** Opening DOCUMENT SECTION block **

St Andrew’s Parish itself was organized in 1806 as St John’s Parish, and the foundations of its first church building are now the foundations of the R.T. Facts shop at 22 South Main Street. In 1819, the small congregation called the Reverend George B. Andrews to take charge of the parish, the day before the almost equally small congregation in New Preston (Marble Dale) extended a similar call to him. Mr Andrews had been serving in Sharon since the previous year, and so he now traveled amongst three congregations, some 15 – 30 miles distant from one another. By 1822, he led two more congregations –in Canaan and Salisbury—as well. His wife had a considerable fortune, and so with her help he was, beginning in 1822 when he laid cornerstones in New Preston and Salisbury, able to provide new church buildings for his parishioners. Bishop Thomas Church Brownell, the 3rdBishop of Connecticut, consecrated the new church building in Kent in 1827, the year after its completion; and because of the popularity of Mr Andrews and because of his wife’s generosity, the parish ceased to be that of St John’s and became that of St Andrew’s.
The new St Andrew’s Church was a bit north in what is now Route 7 than was St John’s Church, and the structure at 1 North Main Street (at the corner of Routes 7 and 341) is pretty much that which we know today. The Reverend Mr Andrews was probably his own architect, and the five buildings that he built –in Kent, Marble Dale, Salisbury, Sharon, and Wappingers Falls (NY)—are obviously similar, characterized by hammer-beam ceilings and distinctive lancet windows. They are among the earliest examples of the ‘Gothic Revival’ style in theUnited States.

** Closing DOCUMENT SECTION block **
** Opening GIVEN DATA block **

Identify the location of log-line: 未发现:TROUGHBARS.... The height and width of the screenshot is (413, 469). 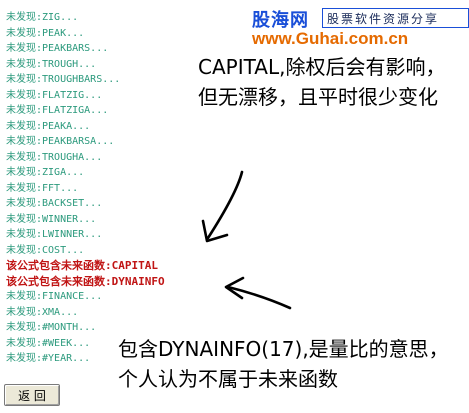
(64, 80). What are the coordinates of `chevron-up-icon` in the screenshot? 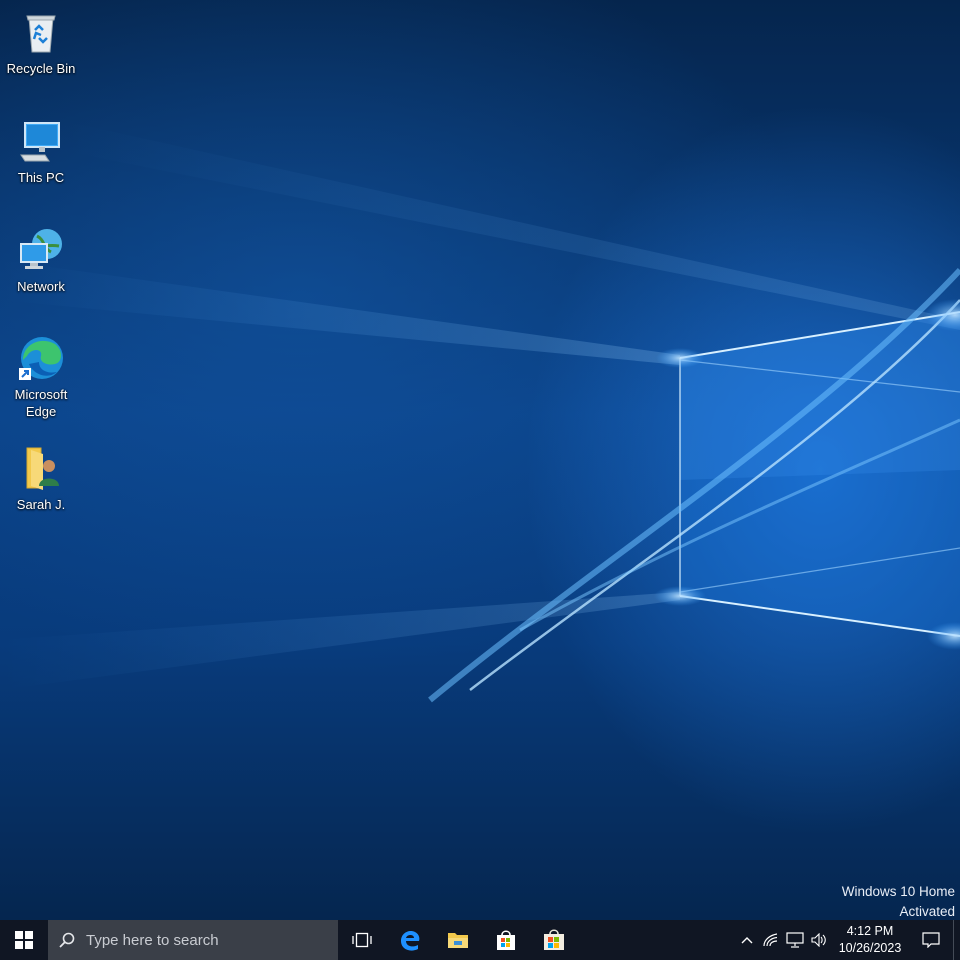 It's located at (747, 940).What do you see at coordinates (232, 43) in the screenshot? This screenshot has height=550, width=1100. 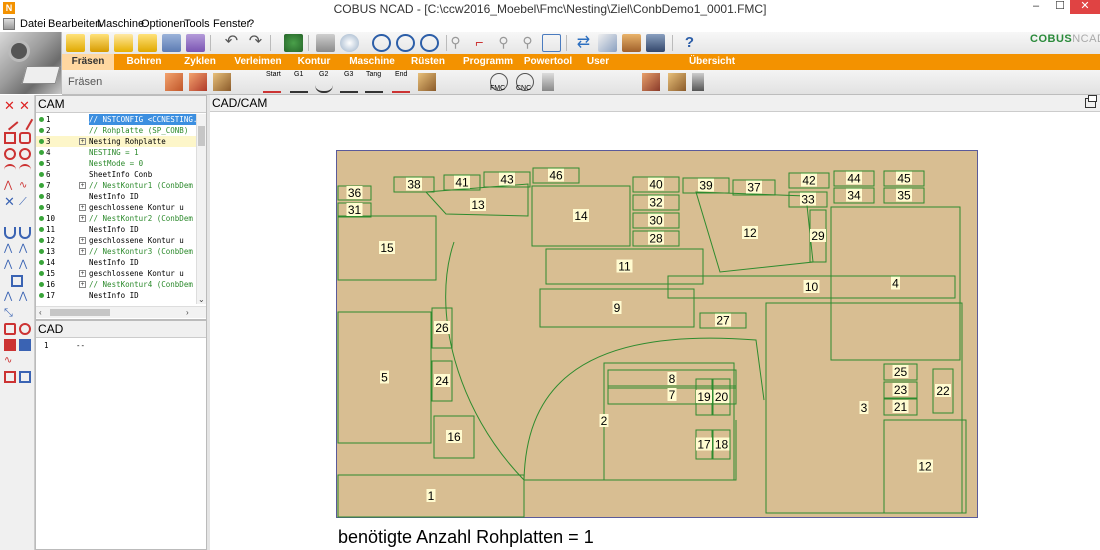 I see `undo-icon: ↶` at bounding box center [232, 43].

** Closing GIVEN DATA block **

*ACTIVITIES*:
1: Summarize the parish history in two sentences.
2: In the parish history, rewrite everything from "The new St Andrew’s" down to "in theUnited States.", renaming "lancet windows" as "pointed windows".
3: Answer these questions from the parish history:
(a) In what year was the parish organized, and under what name?
(b) Who consecrated the new church building in Kent, and in what year?
(c) At what street address does the St Andrew's Church structure stand?

*ANSWERS BY ITEM NUMBER*:
1: St Andrew's Parish was organized in 1806 as St John's Parish and in 1819 called the Reverend George B. Andrews, who, with help from his wife's considerable fortune, provided new church buildings for the several congregations he led, the one in Kent being consecrated by Bishop Thomas Church Brownell in 1827. Because of Mr Andrews's popularity and his wife's generosity, the parish became St Andrew's, and its church at 1 North Main Street is one of five similar buildings he probably designed himself, with hammer-beam ceilings and lancet windows, that are among the earliest Gothic Revival examples in the United States.

2:
The new St Andrew’s Church was a bit north in what is now Route 7 than was St John’s Church, and the structure at 1 North Main Street (at the corner of Routes 7 and 341) is pretty much that which we know today. The Reverend Mr Andrews was probably his own architect, and the five buildings that he built –in Kent, Marble Dale, Salisbury, Sharon, and Wappingers Falls (NY)—are obviously similar, characterized by hammer-beam ceilings and distinctive pointed windows. They are among the earliest examples of the ‘Gothic Revival’ style in theUnited States.

3:
(a) 1806, as St John's Parish.
(b) Bishop Thomas Church Brownell, in 1827.
(c) 1 North Main Street, at the corner of Routes 7 and 341.